▸ **Task instructions**:
(1) According to the Studio Styles introduction, which 1998 book by Chinua Achebe called readers to join the "war against dispossession"?
(2) Carry on writing the Studio Styles introduction, starting right after its last sentence.

▸ **Excerpt provided**:
Rose Nneoma Abba

Hi,

I’m an artist and researcher building a life where I produce, manage, and circulate beauty and knowledge, while making a positive difference in how the pursuit of knowledge is valued in post-colonial societies. Welcome to my workshop, Studio Styles.

As a secondary school student, I had committed myself to Chinua Achebe’s calling in his 1998 book Home and Exile to “others who may believe with me that a universal civilization is nowhere yet in sight” to join the “war against dispossession” through the “re-storying” of colonized people.

Then, as an undergraduate studying History, Literature, and Cultural Theory in London, I hit a wall when I found that I could not access as much historical and cultural data as I needed to explore the questions I had about my Nigerian society. Out of the frustrations I encountered over similar limits during my master's degree in History at Oxford, Studio Styles was born. In its first year (2020), I produced documentary projects on architecture, the built environment, religious and youth cultures in South-East Nigeria, in a double effort to make potential archival material as well as understand the barriers to documentary and archival production in Nigeria.

▸ **Entries shown**:
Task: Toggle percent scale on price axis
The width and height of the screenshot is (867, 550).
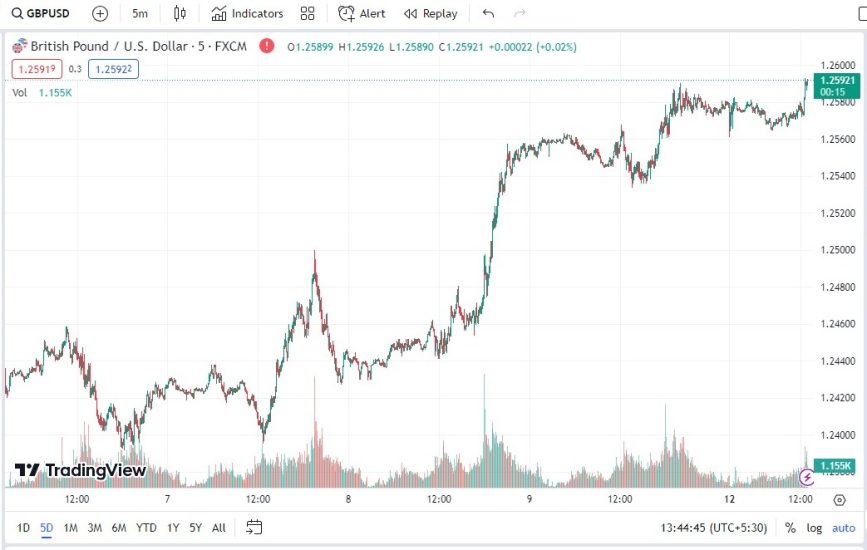Action: [x=790, y=528]
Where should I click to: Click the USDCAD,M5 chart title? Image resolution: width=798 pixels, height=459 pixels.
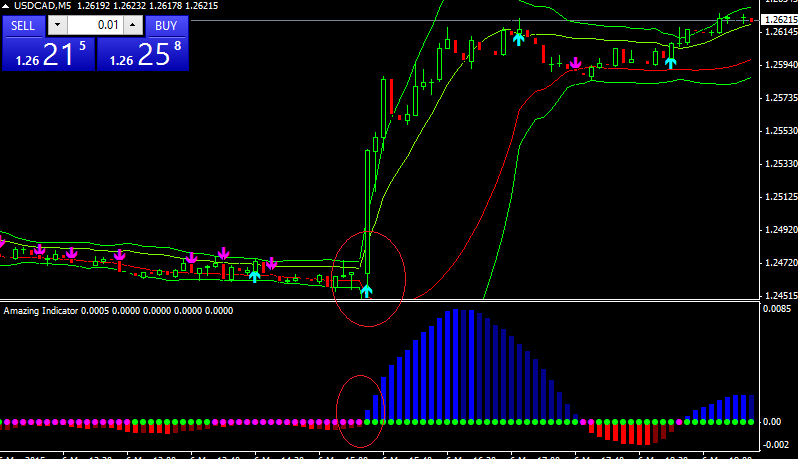pos(42,6)
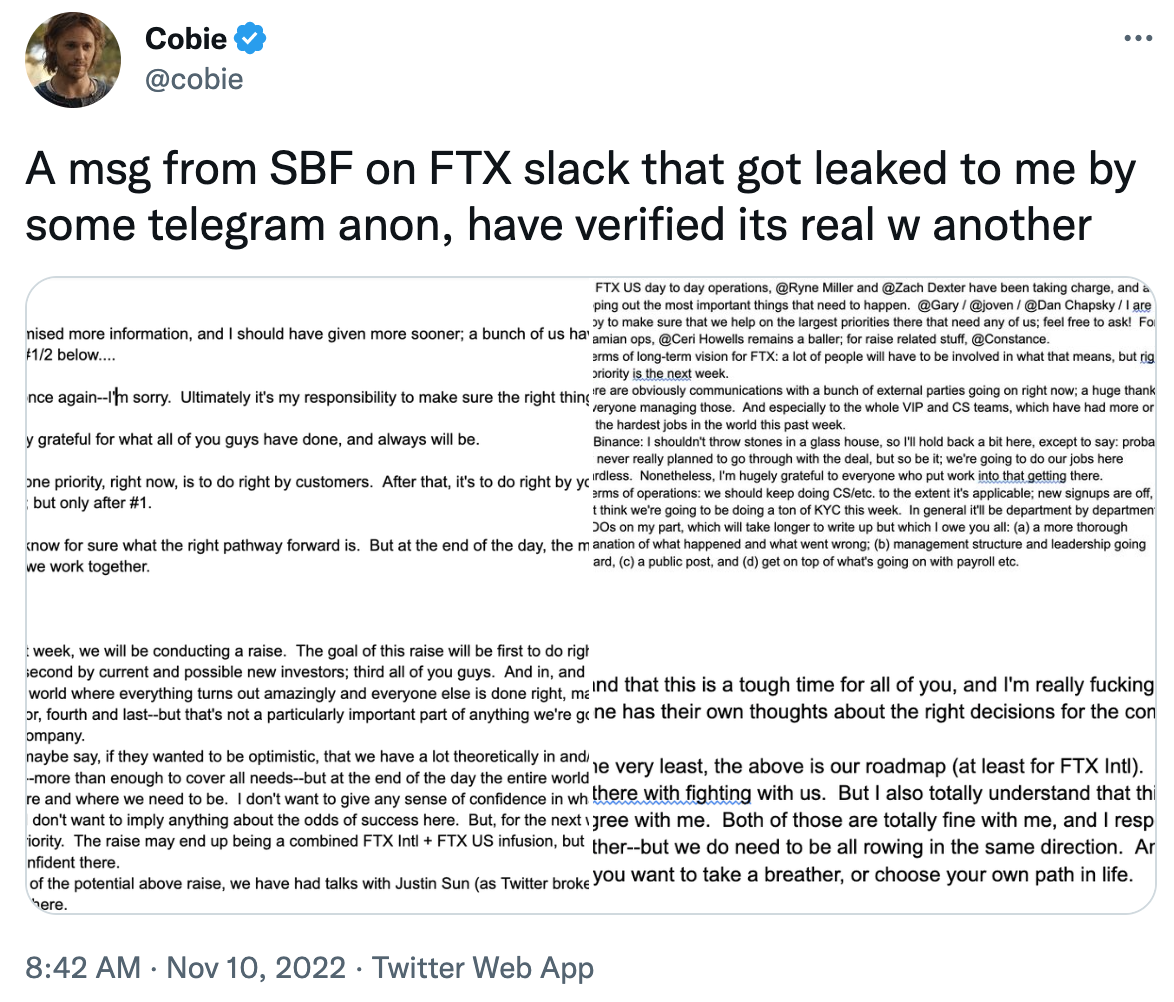The height and width of the screenshot is (1002, 1174).
Task: Open the tweet's three-dot more menu
Action: point(1139,40)
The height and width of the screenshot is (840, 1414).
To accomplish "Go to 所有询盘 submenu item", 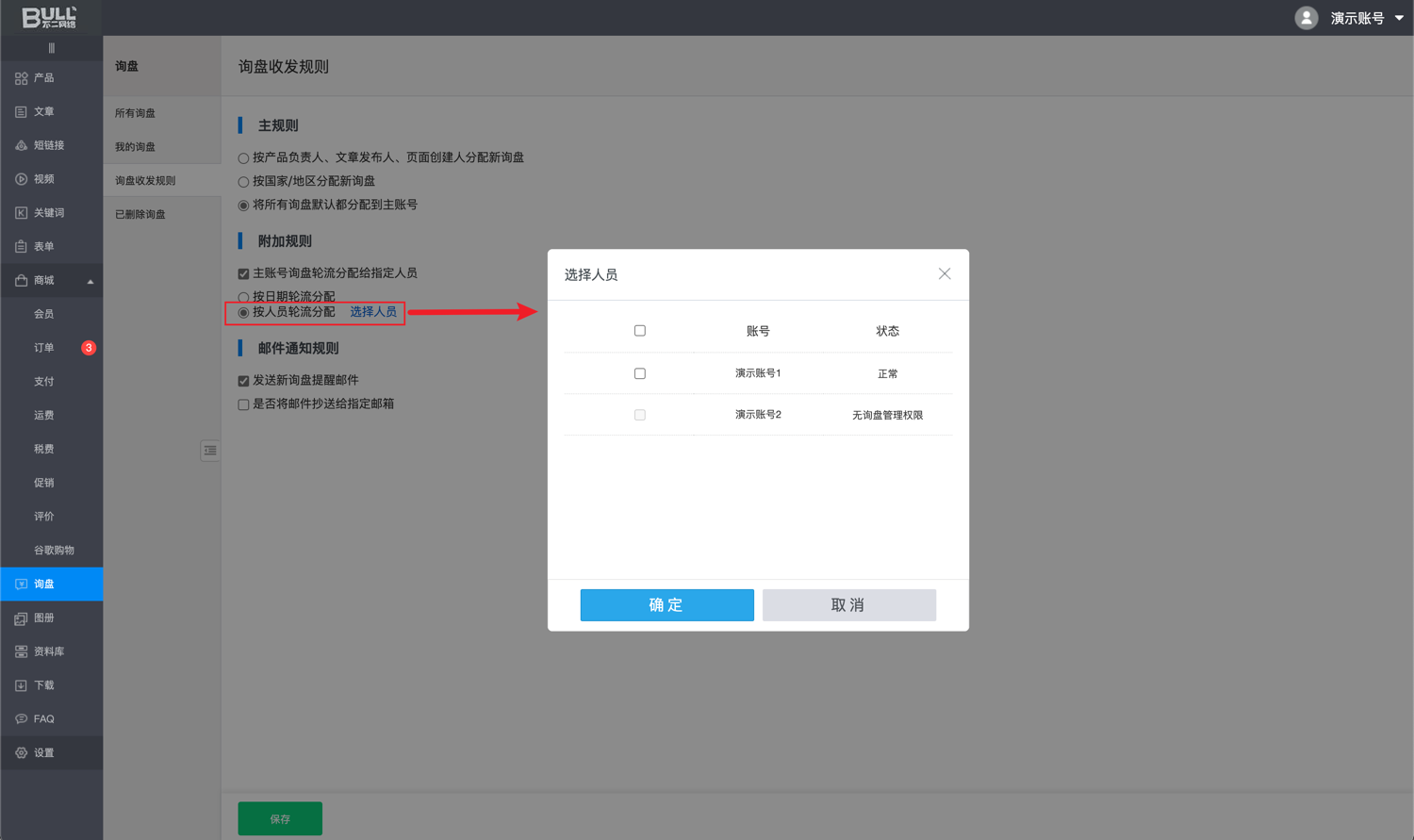I will (136, 113).
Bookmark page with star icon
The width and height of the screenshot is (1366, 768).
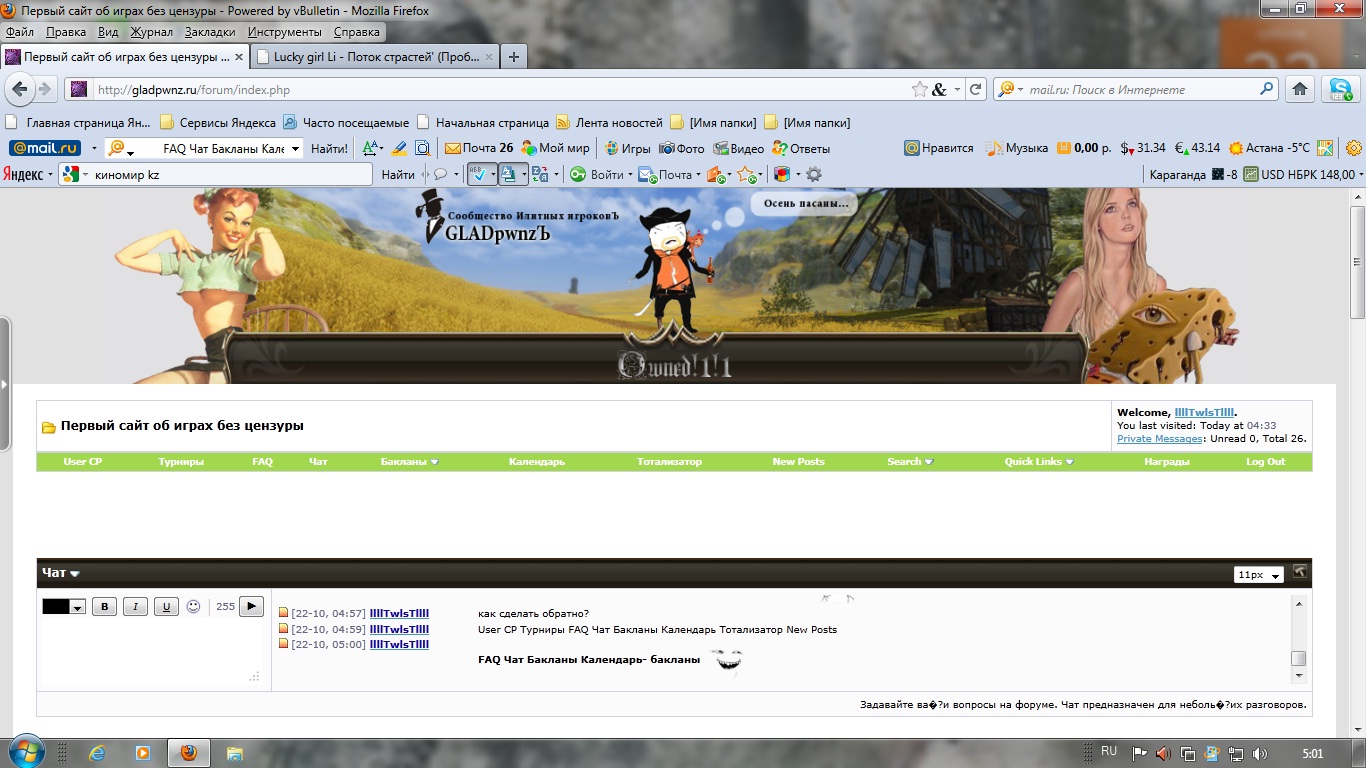pos(919,89)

▸ **Written answers**:
(1) Home and Exile.

(2)
I returned to Nigeria after my master’s to embark on a four-year independent research project as Studio Styles, asking, How are Nigerians making a living, finding belonging, and creating meaning in their lives today? In the process, I worked as a freelance journalist, researcher, and photographer with projects published and screened in the likes of the BFI (UK), LACMA (US), Art Jameel (UAE), The Republic (NG), Le Temps (CH), and Heinrich Böll Foundation (DE/NG). I also took up numerous fellowships at institutions such as the Royal African Society’s African Arguments (UK), Zeitz MOCAA (SA), DOCOMOMO International, the Open Society Foundations, and the Goethe-Institut Nigeria through which I gained exposure to and experience in global arts and culture writing, research, production, preservation, and management.

Through this four-year project, treating the everyday as archive, the informal as theory, and the personal as data, I found that in Nigerian life, the social, moral, spiritual, and imaginative economies are the immaterial engine driving the nation’s material conditions, its politics, and financial economy.

And the fundamental challenge—at the level of ideas—of Nigerian life that I am most concerned with and most equipped to address is disconnection: from one’s self, community, history, and the environment.

In response to this challenge, I’m propagating a theory of knowledge as relational continuity: Life continually improvises intelligence; to know is to stay in rhythm with that improvisation, rather than to possess anything.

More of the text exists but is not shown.